Luckily for us end users, some development toolkits allow for porting of their Windows-based SteamVR application to macOS relatively easily. Some more prominent VR developers such as Alvios, the makers of QuiVR, have told us how simple that transition can be.
Enter Unity 3D Engine
One development toolkit is the Unity 3D Eingine. Although Unity first started life as an Apple-only 3D engine, it now supports myriad platforms and architectures. You can freely download the engine for personal use and learn the skills required to make amazing 3D applications with their online tutorials.
How to get started with VR on macOS and Unity
When you've decided that you're primed enough and are ready to get started, you'll need the following to make VR happen on macOS:
- You need to install macOS High Sierra. Updates to Metal and GPU drivers have been made to macOS High Sierra that facilitate the adoption of VR capable applications on macOS.
- You must have access to a decent GPU. With GTX 1060 to GTX 1080ti driver support from Nvidia as well as Apple's own eGPU development kit running an AMD RX 580, you can now have the power needed to develop and run VR applications.
- You'll need to install the macOS version of SteamVR. For now, you'll need to enable the beta branch to get VR suppor, but once we get some more VR applications in the macOS Steam app store, it will be part of the default installation.
- Finally, you'll need to download the experimental build of Unity. As with any new technology, the bugs will need to be worked out. The more developers that are out their building their wares on macOS, the faster we can squash them out.
Go to the Unity forums for questions
If you feel stuck or need help with some aspect of your Unity code, there is a dedicated forum when you can discuss and collaborate with other macOS SteamVR developers.
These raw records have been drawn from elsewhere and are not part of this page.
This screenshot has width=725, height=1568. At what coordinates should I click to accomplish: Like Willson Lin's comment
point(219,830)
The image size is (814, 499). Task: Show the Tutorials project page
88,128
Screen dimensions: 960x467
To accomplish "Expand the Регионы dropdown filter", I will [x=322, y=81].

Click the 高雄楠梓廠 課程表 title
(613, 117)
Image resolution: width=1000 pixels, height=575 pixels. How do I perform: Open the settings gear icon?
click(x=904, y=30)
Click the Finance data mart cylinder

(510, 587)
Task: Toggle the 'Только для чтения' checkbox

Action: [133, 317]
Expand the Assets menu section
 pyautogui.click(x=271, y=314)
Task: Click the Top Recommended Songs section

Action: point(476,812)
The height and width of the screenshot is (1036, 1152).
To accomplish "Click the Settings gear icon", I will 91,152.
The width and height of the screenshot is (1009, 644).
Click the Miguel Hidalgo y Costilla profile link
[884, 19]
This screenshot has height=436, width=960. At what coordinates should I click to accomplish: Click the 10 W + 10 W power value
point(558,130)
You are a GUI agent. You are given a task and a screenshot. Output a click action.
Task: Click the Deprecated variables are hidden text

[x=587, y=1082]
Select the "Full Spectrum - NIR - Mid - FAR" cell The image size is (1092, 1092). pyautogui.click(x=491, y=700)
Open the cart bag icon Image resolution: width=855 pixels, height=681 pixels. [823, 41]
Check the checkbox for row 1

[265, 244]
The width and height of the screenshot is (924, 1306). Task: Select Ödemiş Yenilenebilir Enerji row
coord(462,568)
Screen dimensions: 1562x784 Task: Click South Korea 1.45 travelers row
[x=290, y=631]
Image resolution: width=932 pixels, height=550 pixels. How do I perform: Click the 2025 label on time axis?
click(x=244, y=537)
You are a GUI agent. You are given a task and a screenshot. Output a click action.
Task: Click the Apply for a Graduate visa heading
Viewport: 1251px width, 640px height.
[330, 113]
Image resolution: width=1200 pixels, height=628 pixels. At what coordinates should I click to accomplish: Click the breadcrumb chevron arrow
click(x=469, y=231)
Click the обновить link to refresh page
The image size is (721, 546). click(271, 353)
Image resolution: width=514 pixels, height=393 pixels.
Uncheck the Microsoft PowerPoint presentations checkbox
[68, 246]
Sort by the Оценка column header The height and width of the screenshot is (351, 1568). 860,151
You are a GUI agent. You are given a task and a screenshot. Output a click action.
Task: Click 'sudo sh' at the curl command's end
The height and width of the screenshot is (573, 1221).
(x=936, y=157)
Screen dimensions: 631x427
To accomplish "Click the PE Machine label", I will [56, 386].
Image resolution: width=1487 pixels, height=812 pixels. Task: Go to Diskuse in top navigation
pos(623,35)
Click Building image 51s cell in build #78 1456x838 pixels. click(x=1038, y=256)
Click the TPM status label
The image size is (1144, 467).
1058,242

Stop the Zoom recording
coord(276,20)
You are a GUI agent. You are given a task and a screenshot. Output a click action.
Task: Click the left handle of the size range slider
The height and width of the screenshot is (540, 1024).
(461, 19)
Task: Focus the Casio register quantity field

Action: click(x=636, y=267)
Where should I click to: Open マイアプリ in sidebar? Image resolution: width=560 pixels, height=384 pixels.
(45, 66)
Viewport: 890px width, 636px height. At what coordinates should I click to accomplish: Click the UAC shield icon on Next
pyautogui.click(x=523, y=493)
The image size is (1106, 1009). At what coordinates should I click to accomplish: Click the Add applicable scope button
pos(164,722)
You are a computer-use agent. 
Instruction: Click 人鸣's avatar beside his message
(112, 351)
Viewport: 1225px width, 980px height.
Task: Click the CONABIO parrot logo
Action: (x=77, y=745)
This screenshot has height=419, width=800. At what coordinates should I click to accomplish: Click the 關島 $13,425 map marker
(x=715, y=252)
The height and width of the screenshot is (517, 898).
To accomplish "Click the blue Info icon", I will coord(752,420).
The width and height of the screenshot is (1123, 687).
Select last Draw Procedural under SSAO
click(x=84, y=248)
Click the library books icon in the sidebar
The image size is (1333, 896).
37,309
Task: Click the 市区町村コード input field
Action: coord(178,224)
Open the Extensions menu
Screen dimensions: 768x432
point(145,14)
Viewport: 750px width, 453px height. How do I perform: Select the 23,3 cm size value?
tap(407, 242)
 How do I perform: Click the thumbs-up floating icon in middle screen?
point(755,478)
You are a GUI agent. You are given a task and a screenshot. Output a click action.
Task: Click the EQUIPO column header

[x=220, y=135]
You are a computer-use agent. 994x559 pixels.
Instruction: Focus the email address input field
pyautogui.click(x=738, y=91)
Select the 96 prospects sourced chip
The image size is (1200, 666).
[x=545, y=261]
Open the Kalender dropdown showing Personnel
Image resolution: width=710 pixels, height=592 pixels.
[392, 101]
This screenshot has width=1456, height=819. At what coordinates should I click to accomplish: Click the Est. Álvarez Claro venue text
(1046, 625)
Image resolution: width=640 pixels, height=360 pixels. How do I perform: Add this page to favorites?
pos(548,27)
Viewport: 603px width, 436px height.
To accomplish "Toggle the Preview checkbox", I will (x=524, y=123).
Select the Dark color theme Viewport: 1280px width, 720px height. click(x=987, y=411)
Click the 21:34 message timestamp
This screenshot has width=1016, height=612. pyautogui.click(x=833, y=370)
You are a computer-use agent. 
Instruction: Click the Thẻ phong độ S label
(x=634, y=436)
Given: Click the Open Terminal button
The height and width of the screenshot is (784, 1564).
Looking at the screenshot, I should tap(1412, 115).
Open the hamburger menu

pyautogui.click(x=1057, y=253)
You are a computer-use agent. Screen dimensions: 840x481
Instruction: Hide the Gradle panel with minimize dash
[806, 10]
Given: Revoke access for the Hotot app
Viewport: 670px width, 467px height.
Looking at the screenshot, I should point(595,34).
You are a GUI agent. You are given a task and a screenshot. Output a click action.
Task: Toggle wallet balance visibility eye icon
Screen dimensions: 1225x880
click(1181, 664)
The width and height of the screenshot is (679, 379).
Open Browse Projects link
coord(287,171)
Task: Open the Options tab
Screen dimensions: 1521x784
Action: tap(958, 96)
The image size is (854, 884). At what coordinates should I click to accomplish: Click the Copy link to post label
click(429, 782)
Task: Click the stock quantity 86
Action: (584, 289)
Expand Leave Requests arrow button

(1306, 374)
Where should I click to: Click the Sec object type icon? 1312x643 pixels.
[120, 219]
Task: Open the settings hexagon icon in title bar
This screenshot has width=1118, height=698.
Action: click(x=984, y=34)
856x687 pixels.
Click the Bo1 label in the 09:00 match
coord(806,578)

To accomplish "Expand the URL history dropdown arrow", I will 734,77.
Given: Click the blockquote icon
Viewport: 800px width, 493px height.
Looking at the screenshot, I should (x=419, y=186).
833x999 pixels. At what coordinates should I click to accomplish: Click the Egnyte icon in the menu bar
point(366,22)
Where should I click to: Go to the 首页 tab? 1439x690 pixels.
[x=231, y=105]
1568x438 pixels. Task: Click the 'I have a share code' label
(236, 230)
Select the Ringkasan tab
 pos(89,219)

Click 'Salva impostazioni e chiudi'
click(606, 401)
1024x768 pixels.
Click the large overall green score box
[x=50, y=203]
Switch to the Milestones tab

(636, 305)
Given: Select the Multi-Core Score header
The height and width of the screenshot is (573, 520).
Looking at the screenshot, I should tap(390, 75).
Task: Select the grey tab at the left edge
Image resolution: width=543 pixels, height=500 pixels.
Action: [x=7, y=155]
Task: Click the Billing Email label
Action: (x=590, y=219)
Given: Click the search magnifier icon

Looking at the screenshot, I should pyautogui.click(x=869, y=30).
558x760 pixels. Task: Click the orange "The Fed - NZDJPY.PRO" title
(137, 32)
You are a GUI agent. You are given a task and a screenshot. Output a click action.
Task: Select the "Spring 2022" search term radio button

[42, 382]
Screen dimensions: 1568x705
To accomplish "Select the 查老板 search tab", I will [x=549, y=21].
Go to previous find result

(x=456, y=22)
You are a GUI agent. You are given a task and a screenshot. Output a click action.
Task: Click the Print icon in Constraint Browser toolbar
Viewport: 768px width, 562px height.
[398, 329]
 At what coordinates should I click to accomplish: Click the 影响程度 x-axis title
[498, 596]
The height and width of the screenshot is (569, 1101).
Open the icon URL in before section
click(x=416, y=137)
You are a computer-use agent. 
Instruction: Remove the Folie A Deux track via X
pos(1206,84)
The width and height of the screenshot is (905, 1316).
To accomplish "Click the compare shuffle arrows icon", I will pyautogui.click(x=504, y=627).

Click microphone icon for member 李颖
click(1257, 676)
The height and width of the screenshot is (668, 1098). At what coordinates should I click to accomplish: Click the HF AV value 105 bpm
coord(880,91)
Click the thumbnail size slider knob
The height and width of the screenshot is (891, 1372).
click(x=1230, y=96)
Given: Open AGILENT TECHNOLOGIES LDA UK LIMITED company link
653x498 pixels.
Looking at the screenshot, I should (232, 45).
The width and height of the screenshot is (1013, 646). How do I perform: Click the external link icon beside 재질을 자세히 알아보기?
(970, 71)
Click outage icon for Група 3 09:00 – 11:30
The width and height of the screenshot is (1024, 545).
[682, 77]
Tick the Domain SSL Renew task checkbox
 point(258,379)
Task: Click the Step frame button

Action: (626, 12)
So there you have it! I've pointed the way, all we need now is for you creative types to follow the path. From my personal experiences with VR and AR (which have been extensive), it's obvious to me that we are living in the future. It may now be a costly, corded, cardboard, grainy implementation. But these limitations will be overcome and I look forward to your creations on macOS! You working on anything for SteamVR on macOS? Let us know what that is in the comments!